## Aim of the exercise
Print the complete set of entries exactly.

--- Exercise materials Enclosed Below ---

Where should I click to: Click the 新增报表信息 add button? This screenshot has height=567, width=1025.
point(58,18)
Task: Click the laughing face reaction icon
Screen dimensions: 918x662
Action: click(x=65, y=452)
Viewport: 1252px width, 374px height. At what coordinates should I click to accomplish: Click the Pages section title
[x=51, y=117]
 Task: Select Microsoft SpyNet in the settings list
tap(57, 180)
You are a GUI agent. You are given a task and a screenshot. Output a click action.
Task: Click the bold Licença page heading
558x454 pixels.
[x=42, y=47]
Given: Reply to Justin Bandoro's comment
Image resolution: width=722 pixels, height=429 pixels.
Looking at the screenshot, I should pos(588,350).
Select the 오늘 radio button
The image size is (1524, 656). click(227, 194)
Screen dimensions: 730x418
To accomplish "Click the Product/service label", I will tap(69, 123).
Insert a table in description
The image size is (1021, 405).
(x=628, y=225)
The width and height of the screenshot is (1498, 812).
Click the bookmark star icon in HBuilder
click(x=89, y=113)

--- End of Enclosed Exercise materials ---

## Task response
Where should I click to: Click the 新增报表信息 add button? This screenshot has height=567, width=1025.
point(58,18)
Task: Click the laughing face reaction icon
Screen dimensions: 918x662
Action: click(x=65, y=452)
Viewport: 1252px width, 374px height. At what coordinates should I click to accomplish: Click the Pages section title
[x=51, y=117]
 Task: Select Microsoft SpyNet in the settings list
tap(57, 180)
You are a GUI agent. You are given a task and a screenshot. Output a click action.
Task: Click the bold Licença page heading
558x454 pixels.
[x=42, y=47]
Given: Reply to Justin Bandoro's comment
Image resolution: width=722 pixels, height=429 pixels.
Looking at the screenshot, I should pos(588,350).
Select the 오늘 radio button
The image size is (1524, 656). click(227, 194)
Screen dimensions: 730x418
To accomplish "Click the Product/service label", I will tap(69, 123).
Insert a table in description
The image size is (1021, 405).
(x=628, y=225)
The width and height of the screenshot is (1498, 812).
Click the bookmark star icon in HBuilder
click(x=89, y=113)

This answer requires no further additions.